* Problem description
I need an exact copy of the lines from the one containing "You are a computer-use agent." through the end of the records, without any pictures.
(Beginning of Information given)
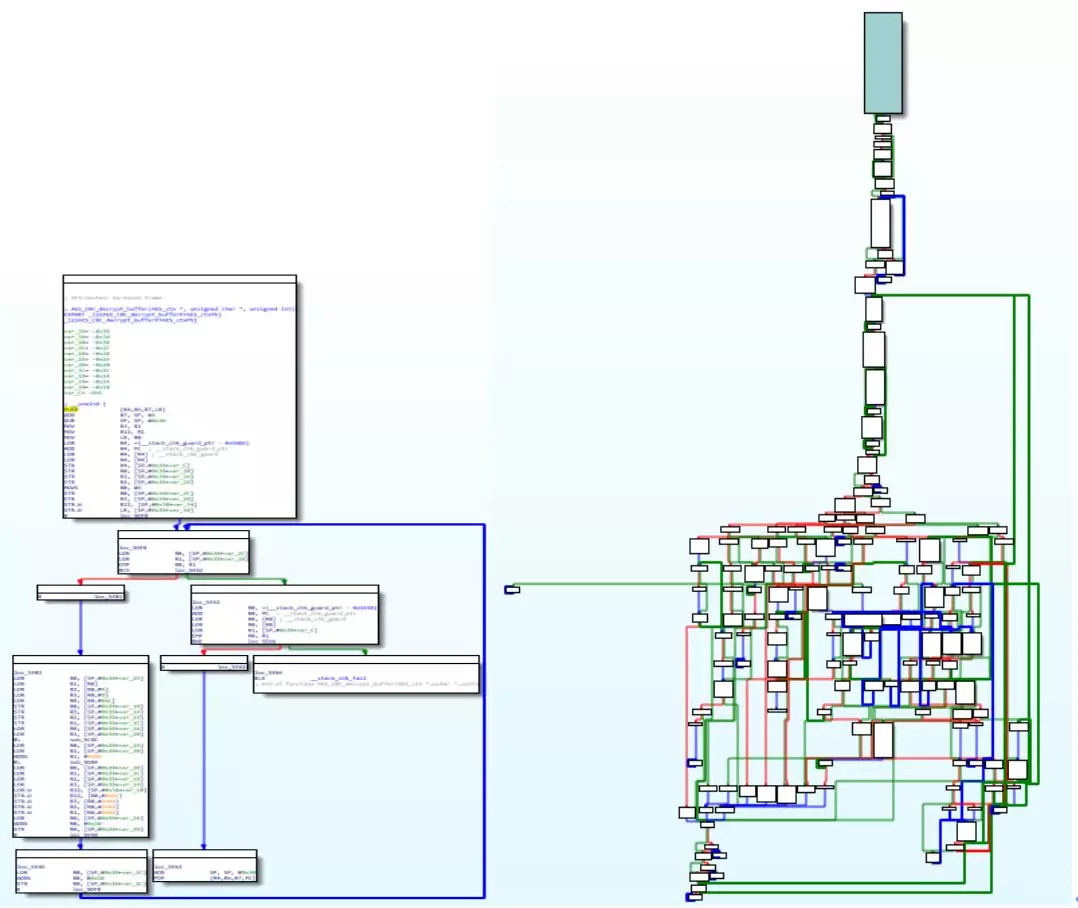
Task: Click the blue edge into the epilogue block
Action: (x=204, y=760)
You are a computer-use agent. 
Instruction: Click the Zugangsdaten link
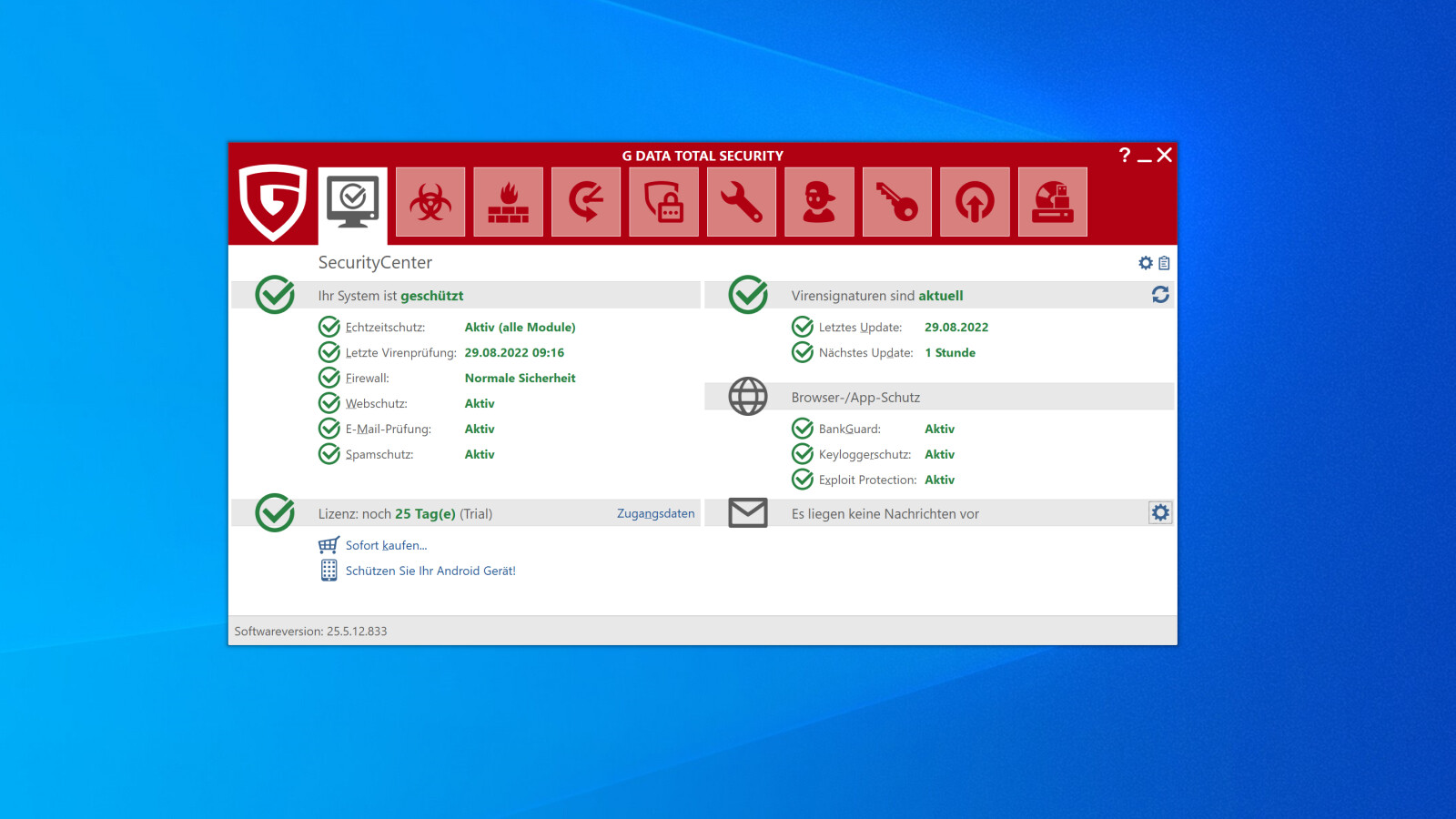655,514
(End of Information given)
* Written answer
You are a computer-use agent. 
Instruction: Click the Zugangsdaten link
655,514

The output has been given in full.